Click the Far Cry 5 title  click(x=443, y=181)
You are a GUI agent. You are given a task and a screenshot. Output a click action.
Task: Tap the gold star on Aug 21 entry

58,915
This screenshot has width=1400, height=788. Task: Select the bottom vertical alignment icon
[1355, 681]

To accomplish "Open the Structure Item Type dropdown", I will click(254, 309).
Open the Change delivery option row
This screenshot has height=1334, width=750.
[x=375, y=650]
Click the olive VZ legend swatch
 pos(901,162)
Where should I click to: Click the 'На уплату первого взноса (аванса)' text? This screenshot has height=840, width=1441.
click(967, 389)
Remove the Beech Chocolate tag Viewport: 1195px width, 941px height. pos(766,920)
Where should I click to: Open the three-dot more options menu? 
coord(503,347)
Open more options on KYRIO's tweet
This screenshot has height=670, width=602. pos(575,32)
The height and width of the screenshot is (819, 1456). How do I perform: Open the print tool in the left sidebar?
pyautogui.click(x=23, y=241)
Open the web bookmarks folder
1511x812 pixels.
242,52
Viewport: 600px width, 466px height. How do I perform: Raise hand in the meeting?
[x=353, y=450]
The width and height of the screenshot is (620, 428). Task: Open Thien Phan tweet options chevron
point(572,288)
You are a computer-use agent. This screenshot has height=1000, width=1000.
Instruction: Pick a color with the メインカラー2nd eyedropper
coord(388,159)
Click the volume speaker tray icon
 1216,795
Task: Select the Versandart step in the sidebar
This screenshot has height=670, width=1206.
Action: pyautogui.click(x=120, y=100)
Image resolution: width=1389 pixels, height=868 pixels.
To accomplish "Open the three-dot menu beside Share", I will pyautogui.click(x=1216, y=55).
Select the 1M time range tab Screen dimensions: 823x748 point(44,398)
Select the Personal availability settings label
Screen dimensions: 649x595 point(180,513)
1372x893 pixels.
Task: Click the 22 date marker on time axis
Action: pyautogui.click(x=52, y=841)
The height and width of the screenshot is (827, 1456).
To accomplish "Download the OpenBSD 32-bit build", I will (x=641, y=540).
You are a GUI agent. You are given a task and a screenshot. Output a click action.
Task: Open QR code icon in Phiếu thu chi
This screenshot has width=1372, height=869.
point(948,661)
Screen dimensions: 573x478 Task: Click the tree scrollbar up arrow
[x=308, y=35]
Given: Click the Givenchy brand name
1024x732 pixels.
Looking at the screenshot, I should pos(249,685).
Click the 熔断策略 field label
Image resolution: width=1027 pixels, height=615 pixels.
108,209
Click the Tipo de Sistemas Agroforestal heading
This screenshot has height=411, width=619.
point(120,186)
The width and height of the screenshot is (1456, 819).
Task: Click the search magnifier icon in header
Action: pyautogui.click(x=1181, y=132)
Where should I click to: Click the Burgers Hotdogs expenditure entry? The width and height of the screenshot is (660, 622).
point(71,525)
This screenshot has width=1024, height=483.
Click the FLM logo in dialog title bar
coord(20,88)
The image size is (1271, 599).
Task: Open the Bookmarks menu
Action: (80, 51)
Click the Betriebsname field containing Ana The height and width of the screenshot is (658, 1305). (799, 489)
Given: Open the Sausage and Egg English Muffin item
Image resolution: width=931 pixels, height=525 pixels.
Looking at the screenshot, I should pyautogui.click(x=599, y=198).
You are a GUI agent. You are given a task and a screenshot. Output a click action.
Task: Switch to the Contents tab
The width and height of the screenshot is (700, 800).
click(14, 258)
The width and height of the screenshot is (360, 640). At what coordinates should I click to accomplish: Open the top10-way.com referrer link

Short exercise: Reproduce the lines above, starting at the line containing "The height and width of the screenshot is (827, 1456)." and ending at the line containing "[x=308, y=35]", with every coordinate in the answers multiplied by 0.2 and rounded to a whole number, halves rounding up. Keep the requests as they are, and give only those lines.

Task solution:
The height and width of the screenshot is (827, 1456).
To accomplish "Download the OpenBSD 32-bit build", I will (x=128, y=108).
You are a GUI agent. You are given a task and a screenshot. Output a click action.
Task: Open QR code icon in Phiếu thu chi
This screenshot has width=1372, height=869.
point(190,132)
Screen dimensions: 573x478 Task: Click the tree scrollbar up arrow
[x=62, y=7]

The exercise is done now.